I Built a Vision AI That Blocks Blockchain Attacks Invisible to Every Text-Based Security System — From Ouagadougou, Burkina Faso
How a fine-tuned Vision-Language Model on AMD MI300X detected a Drain Star attack that scored 0.42 on every existing system — and blocked it in 48ms.
The Attack That Slipped Through Everything
It was 14:32:01 UTC. Nine wallets simultaneously initiated transfers toward a single hub address. Each transfer: $0.48 USDC. Each one, individually, looked completely normal.
The receiving hub had no prior negative reputation. The sending wallets had clean histories. The transaction amounts were below average for each sender. Frequency was moderate. No single transaction triggered any rule.
Every existing text-based security system would have scored this as R = 0.42 — ambiguous, borderline. In the best case: escalated to human review. In the worst case: allowed through.
$4.32 USDC drained. Nine victims. Zero alerts.
This is a Drain Star attack — and it's completely invisible to text-based analysis.
Until now.
The Problem Nobody Is Solving
I've been building blockchain security infrastructure for the past 6 months. What I kept running into was a fundamental gap that nobody in the ecosystem had properly addressed.
Traditional security systems — both rule-based and ML-based — analyze transactions one at a time. They look at:
Amount (normal? abnormal?)
Frequency (too fast?)
Destination (known bad actor?)
Smart contract (audited?)
This works fine for simple attacks. But coordinated attacks don't look dangerous at the individual transaction level. The attack signature is topological — it exists in the relationship between transactions, not in any single one.

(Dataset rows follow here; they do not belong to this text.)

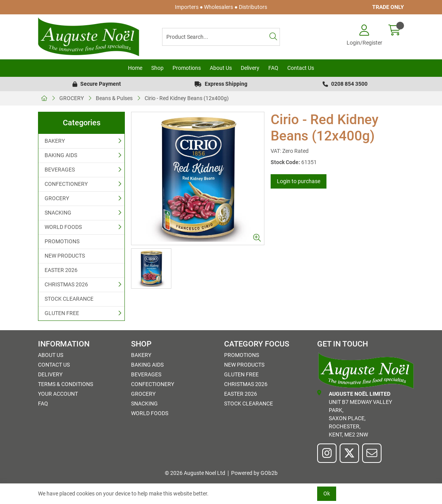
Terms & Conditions (66, 384)
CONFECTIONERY (66, 184)
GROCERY (71, 98)
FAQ (273, 68)
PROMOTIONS (62, 241)
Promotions (186, 68)
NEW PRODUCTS (65, 256)
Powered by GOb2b (254, 473)
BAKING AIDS (61, 155)
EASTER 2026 (61, 270)
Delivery (250, 68)
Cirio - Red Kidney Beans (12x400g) (186, 98)
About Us (221, 68)
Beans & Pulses (114, 98)
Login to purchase (299, 181)
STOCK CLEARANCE (69, 299)
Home (135, 68)
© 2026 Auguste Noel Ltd (195, 473)
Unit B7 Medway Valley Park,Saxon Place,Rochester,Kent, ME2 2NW (354, 414)
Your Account (58, 394)
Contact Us (300, 68)
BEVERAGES (60, 170)
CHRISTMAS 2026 (66, 284)
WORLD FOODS (63, 227)
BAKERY (55, 141)
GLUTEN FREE (62, 313)
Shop (157, 68)
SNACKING (58, 213)
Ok (326, 494)
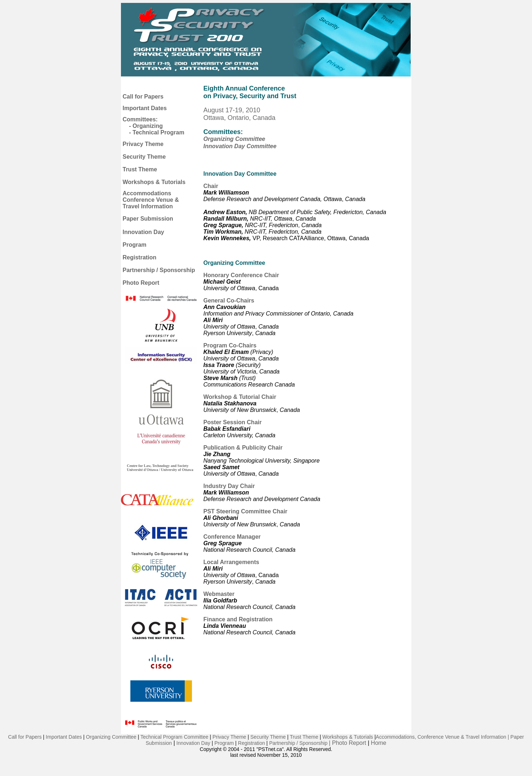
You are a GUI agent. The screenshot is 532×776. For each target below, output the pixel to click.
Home (378, 743)
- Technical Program (156, 132)
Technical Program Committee (175, 737)
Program (135, 245)
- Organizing (146, 126)
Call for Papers (143, 96)
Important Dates (145, 108)
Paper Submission (148, 218)
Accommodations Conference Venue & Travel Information (151, 200)
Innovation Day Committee (240, 146)
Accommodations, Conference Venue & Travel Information (441, 737)
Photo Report (141, 283)
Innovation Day (143, 232)
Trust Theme (140, 169)
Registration (139, 257)
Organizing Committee (234, 139)
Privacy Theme (143, 144)
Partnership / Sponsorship (159, 270)
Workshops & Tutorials (154, 182)
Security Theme (144, 157)
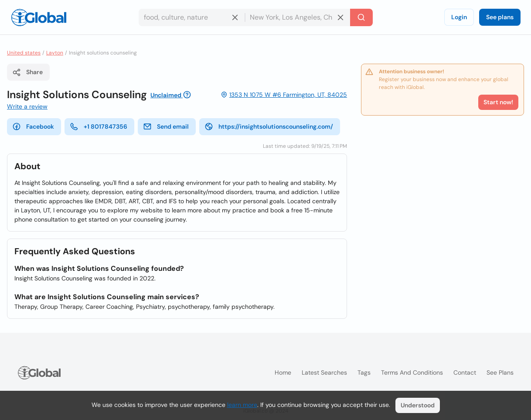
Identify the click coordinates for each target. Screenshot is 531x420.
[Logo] (39, 17)
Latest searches (324, 372)
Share (27, 72)
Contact (465, 372)
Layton (54, 53)
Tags (364, 372)
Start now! (498, 102)
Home (283, 372)
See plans (500, 17)
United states (24, 53)
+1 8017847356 (99, 126)
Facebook (33, 126)
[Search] (361, 17)
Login (459, 17)
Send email (166, 126)
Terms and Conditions (412, 372)
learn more (242, 405)
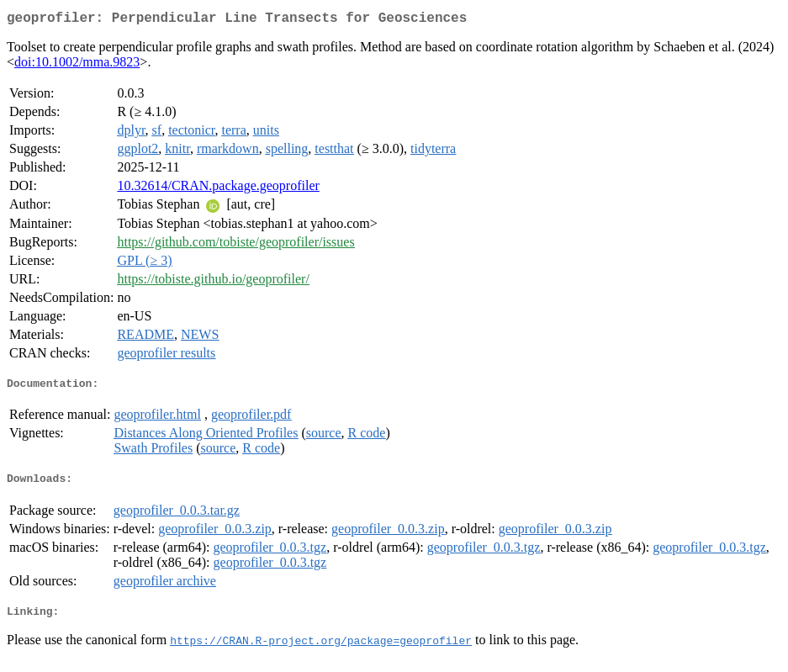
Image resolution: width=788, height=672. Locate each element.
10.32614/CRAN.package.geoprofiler (218, 188)
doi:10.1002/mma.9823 (77, 65)
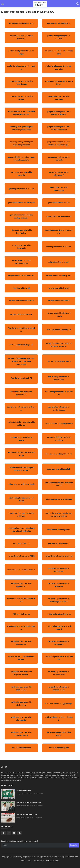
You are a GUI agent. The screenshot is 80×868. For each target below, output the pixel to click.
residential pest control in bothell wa (59, 658)
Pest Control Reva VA (21, 288)
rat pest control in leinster (59, 288)
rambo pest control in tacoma (59, 247)
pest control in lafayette (59, 748)
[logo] (40, 3)
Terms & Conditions (52, 861)
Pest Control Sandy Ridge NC (21, 345)
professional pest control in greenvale (21, 37)
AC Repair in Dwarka (21, 614)
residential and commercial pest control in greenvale (59, 515)
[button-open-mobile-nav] (2, 4)
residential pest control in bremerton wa (59, 673)
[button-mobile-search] (77, 4)
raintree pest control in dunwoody (21, 247)
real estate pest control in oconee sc (59, 393)
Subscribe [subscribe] (74, 845)
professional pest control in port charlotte (59, 67)
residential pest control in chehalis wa (21, 704)
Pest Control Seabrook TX (21, 378)
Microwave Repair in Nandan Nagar (59, 734)
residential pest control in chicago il (59, 719)
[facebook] (3, 833)
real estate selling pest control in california (21, 424)
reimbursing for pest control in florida (21, 499)
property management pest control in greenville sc (21, 128)
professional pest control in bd (21, 23)
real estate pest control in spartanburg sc (59, 408)
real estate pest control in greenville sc (21, 393)
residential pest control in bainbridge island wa (59, 600)
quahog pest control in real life (21, 189)
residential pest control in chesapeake (21, 719)
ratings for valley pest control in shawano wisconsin (59, 345)
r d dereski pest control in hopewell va (21, 231)
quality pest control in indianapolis (59, 189)
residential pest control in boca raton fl (21, 658)
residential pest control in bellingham (59, 643)
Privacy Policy (39, 861)
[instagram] (8, 833)
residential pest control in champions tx (59, 688)
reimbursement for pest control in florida (59, 484)
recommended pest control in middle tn (59, 439)
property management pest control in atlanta (59, 113)
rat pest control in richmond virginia (59, 314)
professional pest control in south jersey (59, 83)
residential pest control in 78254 (21, 556)
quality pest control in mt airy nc (21, 203)
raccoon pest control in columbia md (59, 231)
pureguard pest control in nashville (21, 174)
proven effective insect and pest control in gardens (21, 158)
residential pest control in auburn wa (21, 600)
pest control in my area (21, 748)
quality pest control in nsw (59, 203)
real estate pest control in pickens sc (21, 408)
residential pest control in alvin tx (21, 570)
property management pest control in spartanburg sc (59, 143)
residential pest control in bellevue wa (21, 643)
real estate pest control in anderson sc (59, 378)
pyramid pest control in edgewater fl (59, 174)
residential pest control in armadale (59, 585)
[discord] (19, 833)
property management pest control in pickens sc (21, 143)
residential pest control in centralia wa (21, 688)
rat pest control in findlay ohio (59, 276)
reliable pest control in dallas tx (59, 499)
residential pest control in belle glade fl (59, 628)
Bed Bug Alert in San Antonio (27, 814)
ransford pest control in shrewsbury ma (21, 262)
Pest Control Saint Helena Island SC (21, 330)
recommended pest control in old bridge (21, 454)
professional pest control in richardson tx (21, 83)
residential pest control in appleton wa (21, 585)
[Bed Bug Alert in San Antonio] (8, 818)
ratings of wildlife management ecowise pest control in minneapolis (21, 361)
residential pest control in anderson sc (59, 570)
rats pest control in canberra (59, 361)
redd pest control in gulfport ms (59, 454)
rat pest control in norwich (21, 314)
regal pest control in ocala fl (59, 469)
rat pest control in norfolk (59, 301)
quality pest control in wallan (59, 216)
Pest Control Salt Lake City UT (59, 330)
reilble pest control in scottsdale (21, 484)
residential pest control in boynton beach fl (21, 673)
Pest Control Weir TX (21, 543)
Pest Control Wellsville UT (59, 543)
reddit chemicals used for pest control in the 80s (21, 469)
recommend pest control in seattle (21, 439)
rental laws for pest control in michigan (21, 515)
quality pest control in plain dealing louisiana (21, 216)
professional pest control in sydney (21, 98)
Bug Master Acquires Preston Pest (29, 802)
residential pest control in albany (59, 556)
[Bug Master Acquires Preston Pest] (8, 806)
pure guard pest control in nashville (59, 158)
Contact (30, 861)
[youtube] (14, 833)
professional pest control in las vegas (21, 52)
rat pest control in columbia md (21, 276)
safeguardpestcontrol (23, 794)
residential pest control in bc (59, 614)
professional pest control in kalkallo (59, 37)
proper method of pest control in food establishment (21, 113)
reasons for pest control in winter (59, 424)
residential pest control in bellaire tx (21, 628)
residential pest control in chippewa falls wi (21, 734)
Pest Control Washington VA (59, 529)
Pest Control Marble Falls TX (59, 23)
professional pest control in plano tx (21, 67)
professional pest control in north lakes (59, 52)
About (23, 861)
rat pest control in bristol (59, 262)
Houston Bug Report (24, 790)
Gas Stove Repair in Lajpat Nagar (59, 704)
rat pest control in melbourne (21, 301)
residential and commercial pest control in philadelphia (21, 530)
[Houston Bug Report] (8, 794)
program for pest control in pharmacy (59, 98)
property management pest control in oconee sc (59, 128)
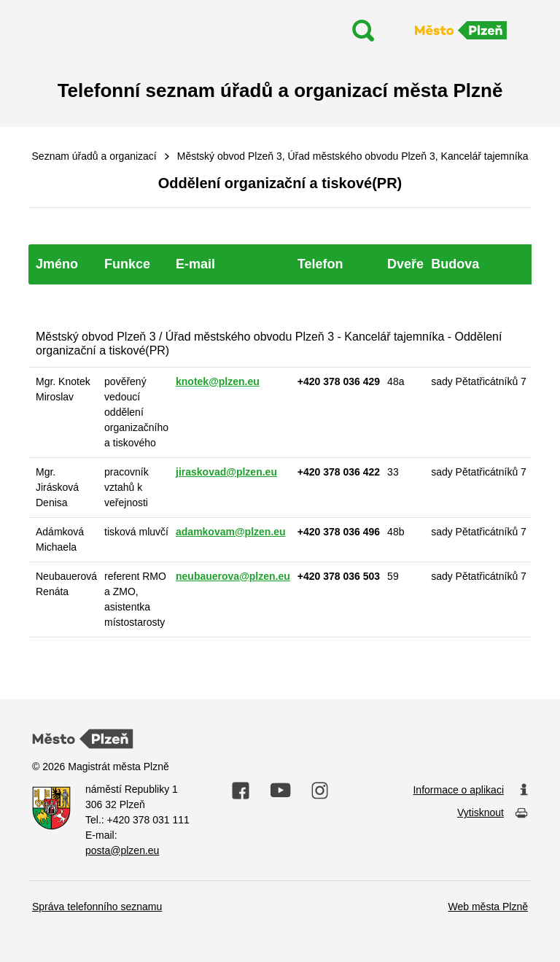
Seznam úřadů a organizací (94, 156)
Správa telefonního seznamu (97, 907)
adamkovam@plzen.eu (230, 532)
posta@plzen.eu (122, 850)
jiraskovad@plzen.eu (226, 472)
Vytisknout (492, 813)
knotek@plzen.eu (217, 381)
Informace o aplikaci (470, 791)
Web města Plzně (488, 907)
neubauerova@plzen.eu (233, 576)
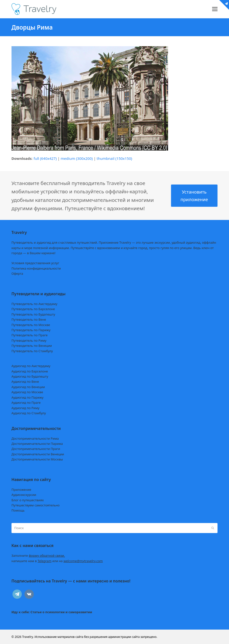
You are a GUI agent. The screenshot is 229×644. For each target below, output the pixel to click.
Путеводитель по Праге (30, 335)
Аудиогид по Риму (25, 408)
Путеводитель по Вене (29, 320)
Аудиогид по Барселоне (30, 371)
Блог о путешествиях (28, 500)
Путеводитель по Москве (31, 325)
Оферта (17, 274)
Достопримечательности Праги (36, 449)
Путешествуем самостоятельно (36, 505)
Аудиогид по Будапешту (30, 376)
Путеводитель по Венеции (32, 346)
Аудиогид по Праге (26, 402)
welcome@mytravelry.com (83, 561)
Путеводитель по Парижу (31, 330)
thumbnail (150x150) (114, 158)
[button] (215, 9)
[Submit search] (213, 528)
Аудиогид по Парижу (28, 397)
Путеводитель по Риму (29, 340)
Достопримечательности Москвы (37, 459)
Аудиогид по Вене (25, 382)
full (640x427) (45, 158)
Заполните (38, 556)
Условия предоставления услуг (35, 263)
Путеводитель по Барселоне (33, 309)
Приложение (21, 490)
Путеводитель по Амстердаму (35, 304)
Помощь (18, 510)
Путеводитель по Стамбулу (32, 351)
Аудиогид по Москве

A Drain Star attack with 9 wallets sending $0.48 each is:
9 normal-looking amounts ✓
9 normal frequencies ✓
9 transactions to the same destination (suspicious? maybe)
1 hub address with no prior bad history ✓
Text-based score: R = 0.42. ESCALATE. Maybe a human catches it. Maybe not.
The Insight That Changed Everything
Here's what I realized: these attacks are visually obvious.
When you render the transaction subgraph as an image — wallets as nodes, transfers as directed edges — a Drain Star looks exactly like a star. Nine spokes pointing to one hub. Red hub node (high degree centrality). Purple edges (USDC transfers).
A human security analyst looking at this graph for 3 seconds would immediately say: "That's a drain star. Block it."
So the question became: can a Vision-Language Model do the same thing in 48 milliseconds?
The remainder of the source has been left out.